## Written instruction
Copy out the material word for word, from the line containing "Task: Click the text" up to and including the line containing "Action: (x=326, y=384)".

* Begin Given records *

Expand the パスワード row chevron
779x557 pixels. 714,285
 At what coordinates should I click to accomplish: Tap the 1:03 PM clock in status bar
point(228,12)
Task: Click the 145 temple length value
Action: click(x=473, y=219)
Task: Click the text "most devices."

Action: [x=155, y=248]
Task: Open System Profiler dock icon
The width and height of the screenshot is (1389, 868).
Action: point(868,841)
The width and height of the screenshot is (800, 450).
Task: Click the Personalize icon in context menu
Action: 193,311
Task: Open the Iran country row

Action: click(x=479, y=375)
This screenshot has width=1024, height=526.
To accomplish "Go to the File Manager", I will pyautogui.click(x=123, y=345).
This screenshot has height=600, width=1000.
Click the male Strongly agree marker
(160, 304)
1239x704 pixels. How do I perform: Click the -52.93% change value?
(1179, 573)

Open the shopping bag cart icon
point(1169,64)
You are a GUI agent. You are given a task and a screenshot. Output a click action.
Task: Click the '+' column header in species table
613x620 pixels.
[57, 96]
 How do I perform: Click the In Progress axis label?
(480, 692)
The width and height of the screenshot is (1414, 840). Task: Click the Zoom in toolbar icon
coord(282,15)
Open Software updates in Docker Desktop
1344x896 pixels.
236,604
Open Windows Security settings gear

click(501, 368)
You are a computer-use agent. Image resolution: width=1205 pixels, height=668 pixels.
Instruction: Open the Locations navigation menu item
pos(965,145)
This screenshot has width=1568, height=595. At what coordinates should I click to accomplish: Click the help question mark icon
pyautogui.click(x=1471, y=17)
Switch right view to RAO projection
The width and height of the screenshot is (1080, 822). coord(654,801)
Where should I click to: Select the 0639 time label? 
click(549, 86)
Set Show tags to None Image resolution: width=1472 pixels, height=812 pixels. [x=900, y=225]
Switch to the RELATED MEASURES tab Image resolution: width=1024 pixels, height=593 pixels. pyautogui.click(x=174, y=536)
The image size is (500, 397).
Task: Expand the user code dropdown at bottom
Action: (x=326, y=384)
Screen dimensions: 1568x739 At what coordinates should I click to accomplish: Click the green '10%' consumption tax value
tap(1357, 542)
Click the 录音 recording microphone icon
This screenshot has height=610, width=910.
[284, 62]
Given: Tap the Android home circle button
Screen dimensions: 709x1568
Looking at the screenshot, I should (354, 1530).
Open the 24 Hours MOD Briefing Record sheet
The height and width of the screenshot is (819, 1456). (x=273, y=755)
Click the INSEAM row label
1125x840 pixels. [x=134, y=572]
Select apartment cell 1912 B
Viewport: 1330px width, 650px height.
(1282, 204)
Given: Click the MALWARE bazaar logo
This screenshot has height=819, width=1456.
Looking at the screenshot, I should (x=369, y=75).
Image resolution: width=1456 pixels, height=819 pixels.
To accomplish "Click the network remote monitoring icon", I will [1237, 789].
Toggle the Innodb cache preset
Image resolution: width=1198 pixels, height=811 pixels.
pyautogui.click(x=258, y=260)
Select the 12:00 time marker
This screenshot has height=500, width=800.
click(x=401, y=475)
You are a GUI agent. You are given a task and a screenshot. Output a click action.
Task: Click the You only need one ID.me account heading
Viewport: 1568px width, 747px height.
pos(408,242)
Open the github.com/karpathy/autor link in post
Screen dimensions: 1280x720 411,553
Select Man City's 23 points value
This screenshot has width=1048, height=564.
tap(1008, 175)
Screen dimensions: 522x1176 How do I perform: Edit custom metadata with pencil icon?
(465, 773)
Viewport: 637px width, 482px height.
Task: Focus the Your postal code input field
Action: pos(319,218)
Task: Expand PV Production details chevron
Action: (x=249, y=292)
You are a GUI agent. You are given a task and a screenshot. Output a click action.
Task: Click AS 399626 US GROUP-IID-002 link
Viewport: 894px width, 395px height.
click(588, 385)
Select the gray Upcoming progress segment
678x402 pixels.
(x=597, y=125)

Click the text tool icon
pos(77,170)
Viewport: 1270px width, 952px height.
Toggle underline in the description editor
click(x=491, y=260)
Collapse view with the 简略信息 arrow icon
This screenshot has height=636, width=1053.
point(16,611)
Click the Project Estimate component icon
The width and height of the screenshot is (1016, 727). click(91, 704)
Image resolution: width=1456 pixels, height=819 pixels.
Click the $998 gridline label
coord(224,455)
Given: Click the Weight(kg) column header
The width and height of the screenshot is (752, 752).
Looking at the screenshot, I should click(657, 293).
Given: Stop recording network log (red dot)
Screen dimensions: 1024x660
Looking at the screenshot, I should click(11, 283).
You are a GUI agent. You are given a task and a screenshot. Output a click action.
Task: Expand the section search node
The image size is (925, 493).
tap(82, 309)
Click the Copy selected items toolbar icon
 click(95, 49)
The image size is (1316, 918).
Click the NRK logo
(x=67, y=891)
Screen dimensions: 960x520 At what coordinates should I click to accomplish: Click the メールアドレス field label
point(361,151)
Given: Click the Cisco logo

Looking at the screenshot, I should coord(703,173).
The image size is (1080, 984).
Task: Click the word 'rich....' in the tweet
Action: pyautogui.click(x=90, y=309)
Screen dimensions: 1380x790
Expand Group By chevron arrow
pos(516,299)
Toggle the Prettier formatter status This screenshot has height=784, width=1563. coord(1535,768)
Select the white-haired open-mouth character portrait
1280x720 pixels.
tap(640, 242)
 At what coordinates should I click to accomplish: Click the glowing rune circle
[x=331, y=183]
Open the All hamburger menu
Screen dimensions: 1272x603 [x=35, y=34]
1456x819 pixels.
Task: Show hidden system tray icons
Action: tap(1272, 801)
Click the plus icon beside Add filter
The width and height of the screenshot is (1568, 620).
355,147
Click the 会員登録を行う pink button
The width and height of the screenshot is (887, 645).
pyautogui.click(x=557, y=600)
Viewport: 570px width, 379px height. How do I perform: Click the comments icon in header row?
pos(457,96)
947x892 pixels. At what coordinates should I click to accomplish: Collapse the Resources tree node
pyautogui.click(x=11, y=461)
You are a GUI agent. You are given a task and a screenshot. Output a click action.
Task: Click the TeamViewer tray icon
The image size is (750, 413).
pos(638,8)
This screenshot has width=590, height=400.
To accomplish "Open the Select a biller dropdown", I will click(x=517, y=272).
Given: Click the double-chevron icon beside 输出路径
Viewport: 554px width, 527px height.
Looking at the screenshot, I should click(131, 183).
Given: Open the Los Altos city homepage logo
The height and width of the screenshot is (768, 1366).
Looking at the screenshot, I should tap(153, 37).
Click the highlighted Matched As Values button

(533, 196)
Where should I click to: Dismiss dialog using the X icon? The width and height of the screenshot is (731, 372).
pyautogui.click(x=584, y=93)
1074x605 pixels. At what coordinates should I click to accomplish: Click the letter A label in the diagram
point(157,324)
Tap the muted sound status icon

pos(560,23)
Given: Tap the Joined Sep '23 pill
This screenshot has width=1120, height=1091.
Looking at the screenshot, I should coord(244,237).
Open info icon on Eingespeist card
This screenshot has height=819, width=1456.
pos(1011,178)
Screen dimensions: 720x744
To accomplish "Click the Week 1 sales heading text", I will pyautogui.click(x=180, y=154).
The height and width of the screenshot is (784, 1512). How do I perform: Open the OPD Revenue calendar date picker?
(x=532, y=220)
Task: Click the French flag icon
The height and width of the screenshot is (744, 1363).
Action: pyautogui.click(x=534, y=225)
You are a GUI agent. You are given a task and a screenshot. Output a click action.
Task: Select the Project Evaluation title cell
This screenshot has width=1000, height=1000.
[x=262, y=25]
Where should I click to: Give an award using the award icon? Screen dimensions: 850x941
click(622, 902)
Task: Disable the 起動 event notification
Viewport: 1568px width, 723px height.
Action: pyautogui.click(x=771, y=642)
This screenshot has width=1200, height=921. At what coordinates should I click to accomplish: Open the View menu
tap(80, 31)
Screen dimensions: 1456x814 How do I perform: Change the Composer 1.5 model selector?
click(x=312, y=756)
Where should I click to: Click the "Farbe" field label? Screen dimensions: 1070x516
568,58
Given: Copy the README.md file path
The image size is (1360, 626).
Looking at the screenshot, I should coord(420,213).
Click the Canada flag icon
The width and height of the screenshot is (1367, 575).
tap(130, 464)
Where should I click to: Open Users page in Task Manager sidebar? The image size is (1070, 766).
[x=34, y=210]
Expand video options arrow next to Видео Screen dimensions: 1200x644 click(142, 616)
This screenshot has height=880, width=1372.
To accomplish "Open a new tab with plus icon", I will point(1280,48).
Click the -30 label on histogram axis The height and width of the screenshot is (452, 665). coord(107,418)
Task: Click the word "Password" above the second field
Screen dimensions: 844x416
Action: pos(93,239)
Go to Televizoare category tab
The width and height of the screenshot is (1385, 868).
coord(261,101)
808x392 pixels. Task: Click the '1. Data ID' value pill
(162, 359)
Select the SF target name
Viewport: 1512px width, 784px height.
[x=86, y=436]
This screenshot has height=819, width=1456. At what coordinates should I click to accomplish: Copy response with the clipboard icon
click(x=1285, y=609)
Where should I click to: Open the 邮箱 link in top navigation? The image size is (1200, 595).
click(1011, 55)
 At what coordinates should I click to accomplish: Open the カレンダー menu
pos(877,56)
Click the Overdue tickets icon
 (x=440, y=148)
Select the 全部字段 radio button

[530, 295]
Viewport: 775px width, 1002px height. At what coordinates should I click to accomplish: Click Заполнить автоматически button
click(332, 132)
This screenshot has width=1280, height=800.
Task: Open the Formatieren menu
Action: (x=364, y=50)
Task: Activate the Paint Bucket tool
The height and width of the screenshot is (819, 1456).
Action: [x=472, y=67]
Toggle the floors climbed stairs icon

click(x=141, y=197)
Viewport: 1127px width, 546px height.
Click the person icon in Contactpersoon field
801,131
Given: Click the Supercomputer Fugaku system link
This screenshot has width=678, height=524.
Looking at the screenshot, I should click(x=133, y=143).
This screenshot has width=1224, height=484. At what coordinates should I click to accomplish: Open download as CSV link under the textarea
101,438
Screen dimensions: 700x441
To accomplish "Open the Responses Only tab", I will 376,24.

* End Given records *

## Full output
Task: Click the text "most devices."

Action: [x=155, y=248]
Task: Open System Profiler dock icon
The width and height of the screenshot is (1389, 868).
Action: point(868,841)
The width and height of the screenshot is (800, 450).
Task: Click the Personalize icon in context menu
Action: 193,311
Task: Open the Iran country row

Action: click(x=479, y=375)
This screenshot has width=1024, height=526.
To accomplish "Go to the File Manager", I will pyautogui.click(x=123, y=345).
This screenshot has height=600, width=1000.
Click the male Strongly agree marker
(160, 304)
1239x704 pixels. How do I perform: Click the -52.93% change value?
(1179, 573)

Open the shopping bag cart icon
point(1169,64)
You are a GUI agent. You are given a task and a screenshot. Output a click action.
Task: Click the '+' column header in species table
613x620 pixels.
[57, 96]
 How do I perform: Click the In Progress axis label?
(480, 692)
The width and height of the screenshot is (1414, 840). Task: Click the Zoom in toolbar icon
coord(282,15)
Open Software updates in Docker Desktop
1344x896 pixels.
236,604
Open Windows Security settings gear

click(501, 368)
You are a computer-use agent. Image resolution: width=1205 pixels, height=668 pixels.
Instruction: Open the Locations navigation menu item
pos(965,145)
This screenshot has width=1568, height=595. At what coordinates should I click to accomplish: Click the help question mark icon
pyautogui.click(x=1471, y=17)
Switch right view to RAO projection
The width and height of the screenshot is (1080, 822). coord(654,801)
Where should I click to: Select the 0639 time label? 
click(549, 86)
Set Show tags to None Image resolution: width=1472 pixels, height=812 pixels. [x=900, y=225]
Switch to the RELATED MEASURES tab Image resolution: width=1024 pixels, height=593 pixels. pyautogui.click(x=174, y=536)
The image size is (500, 397).
Task: Expand the user code dropdown at bottom
Action: (x=326, y=384)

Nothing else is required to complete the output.